### COMPITO ASSEGNATO
Sostituisci "Screen dimensions" con "Screen resolution" in tutti i dati e riscrivi le righe senza modificare altro. Non includere le immagini nella risposta.

▶

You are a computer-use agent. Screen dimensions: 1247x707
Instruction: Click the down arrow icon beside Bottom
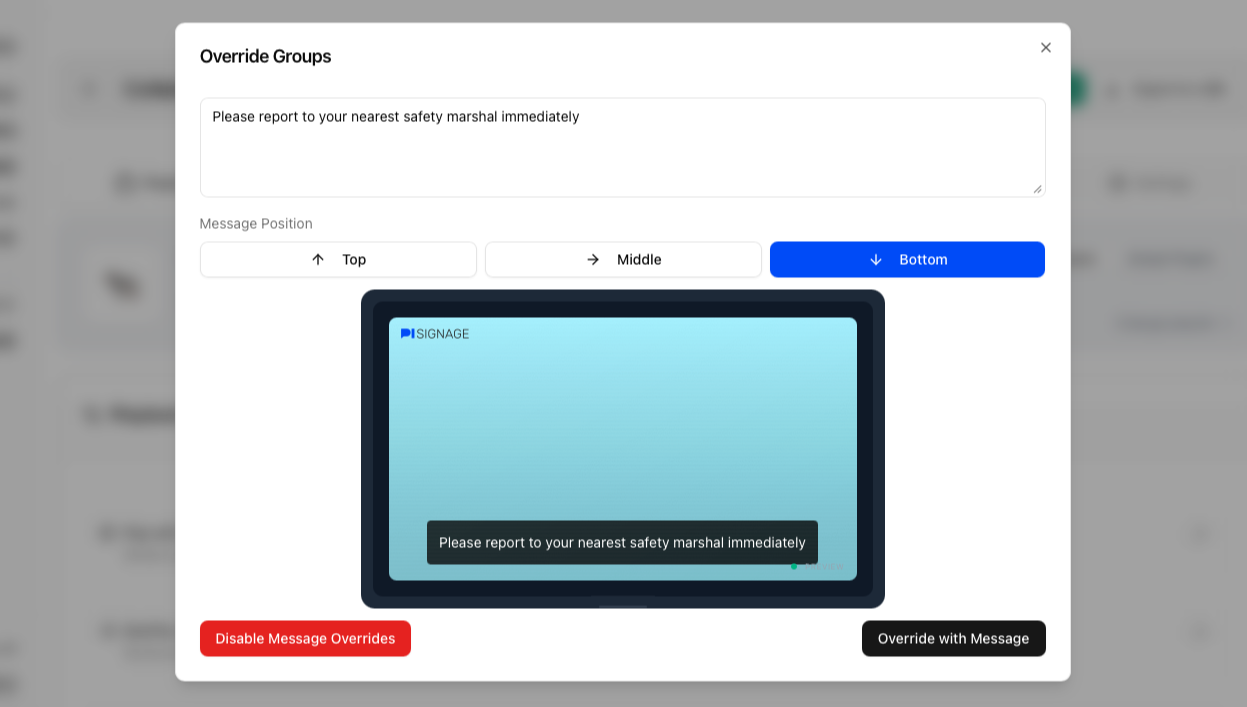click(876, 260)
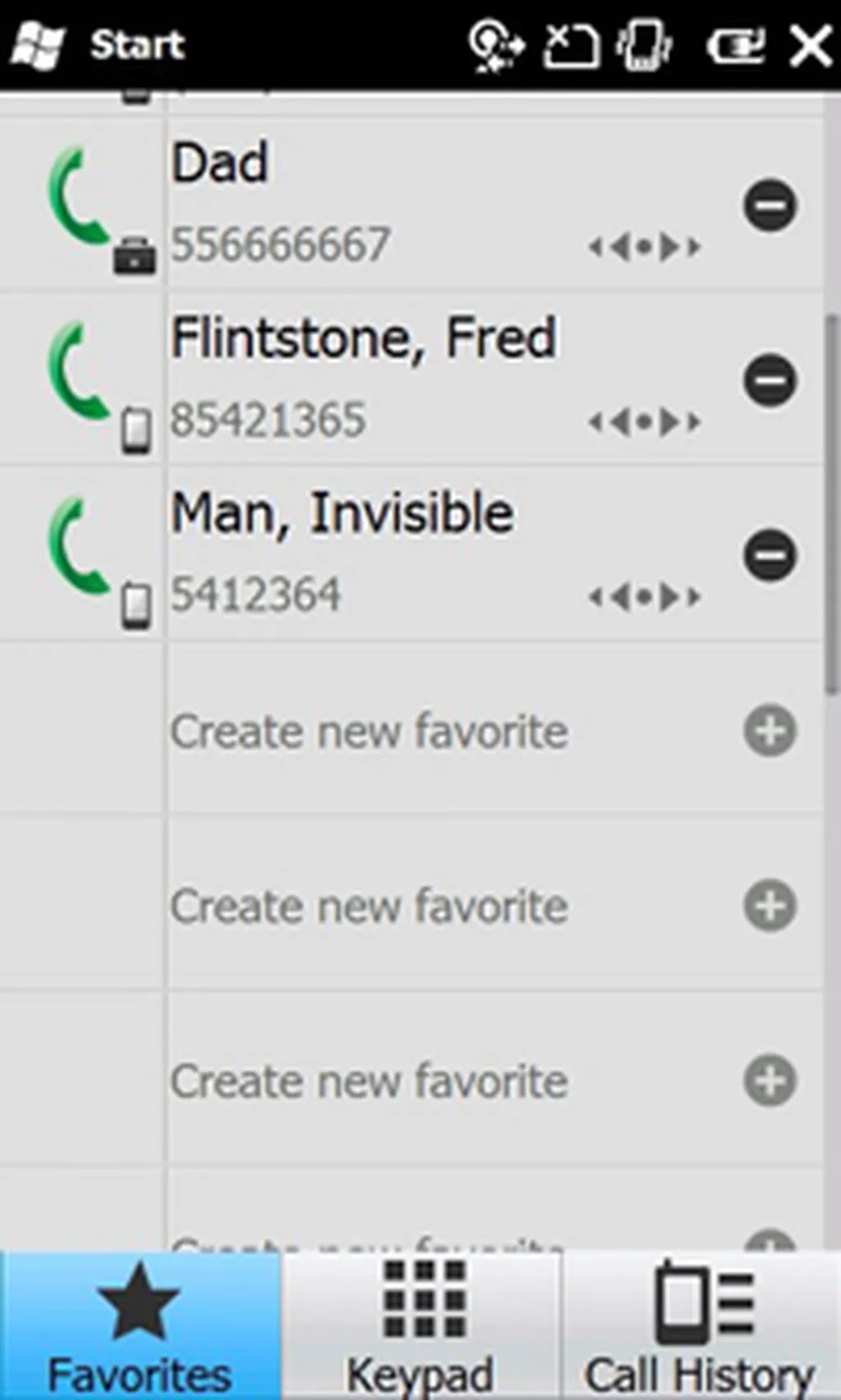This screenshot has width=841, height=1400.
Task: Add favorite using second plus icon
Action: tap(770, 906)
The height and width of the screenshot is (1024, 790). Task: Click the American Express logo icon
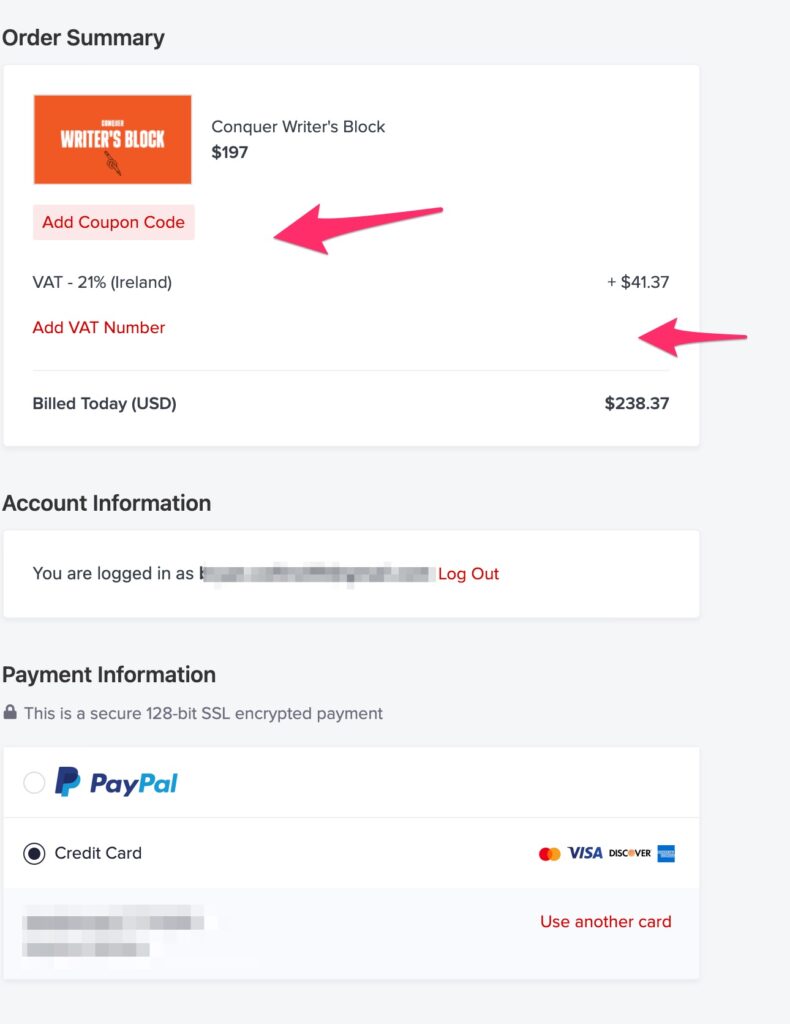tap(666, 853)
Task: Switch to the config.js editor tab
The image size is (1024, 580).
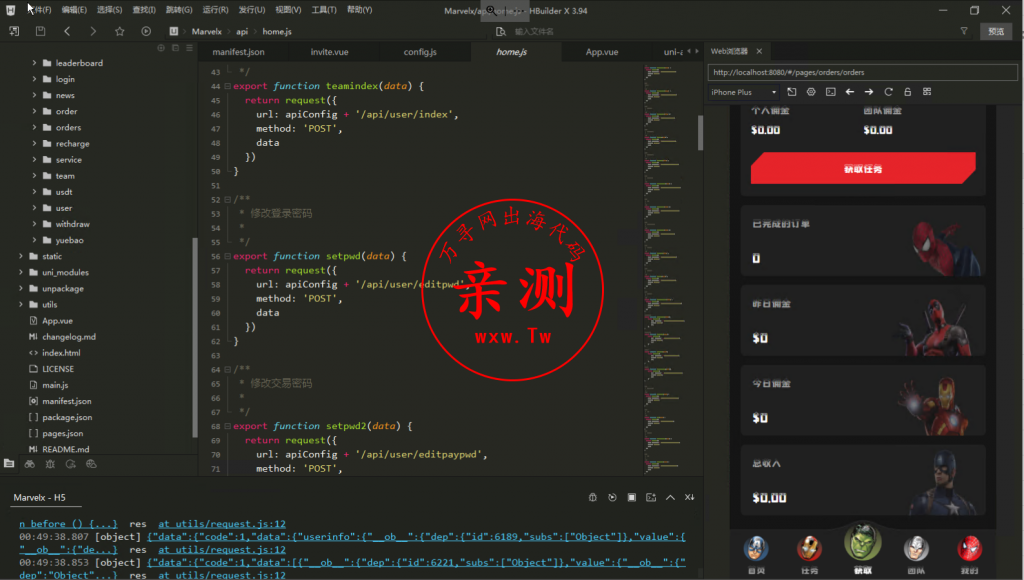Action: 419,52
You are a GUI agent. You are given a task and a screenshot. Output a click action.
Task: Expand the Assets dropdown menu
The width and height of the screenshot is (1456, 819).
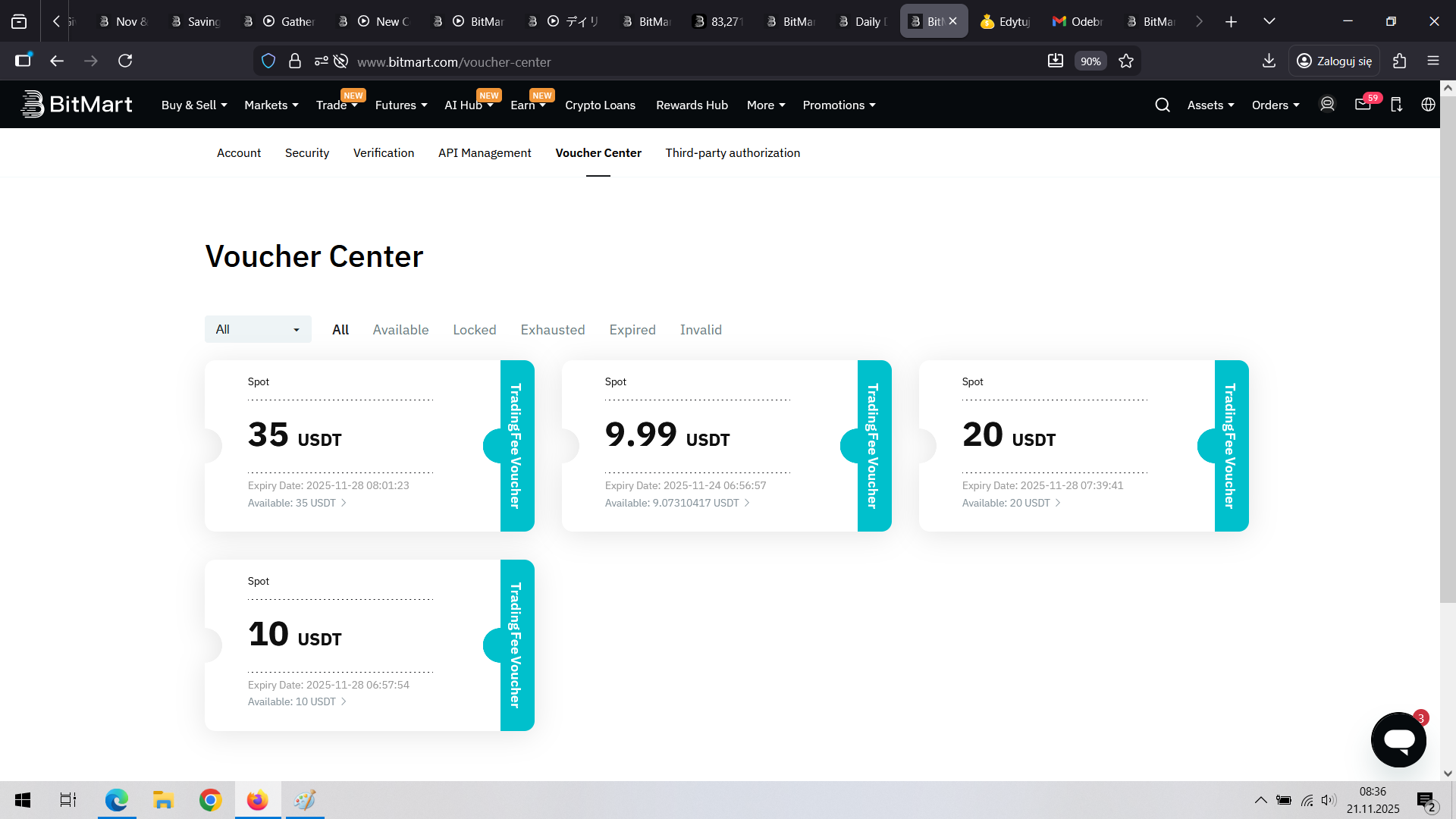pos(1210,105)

◀

### RISULTATO
You are a computer-use agent. Screen resolution: 1247x707
Instruction: Click the down arrow icon beside Bottom
click(876, 260)
This screenshot has width=841, height=1400.
Task: Add favorite using second plus icon
Action: tap(770, 906)
The height and width of the screenshot is (1024, 790). Task: Click the American Express logo icon
tap(666, 853)
Task: Switch to the config.js editor tab
The image size is (1024, 580).
Action: 419,52
You are a GUI agent. You are given a task and a screenshot. Output a click action.
Task: Expand the Assets dropdown menu
The width and height of the screenshot is (1456, 819).
pos(1210,105)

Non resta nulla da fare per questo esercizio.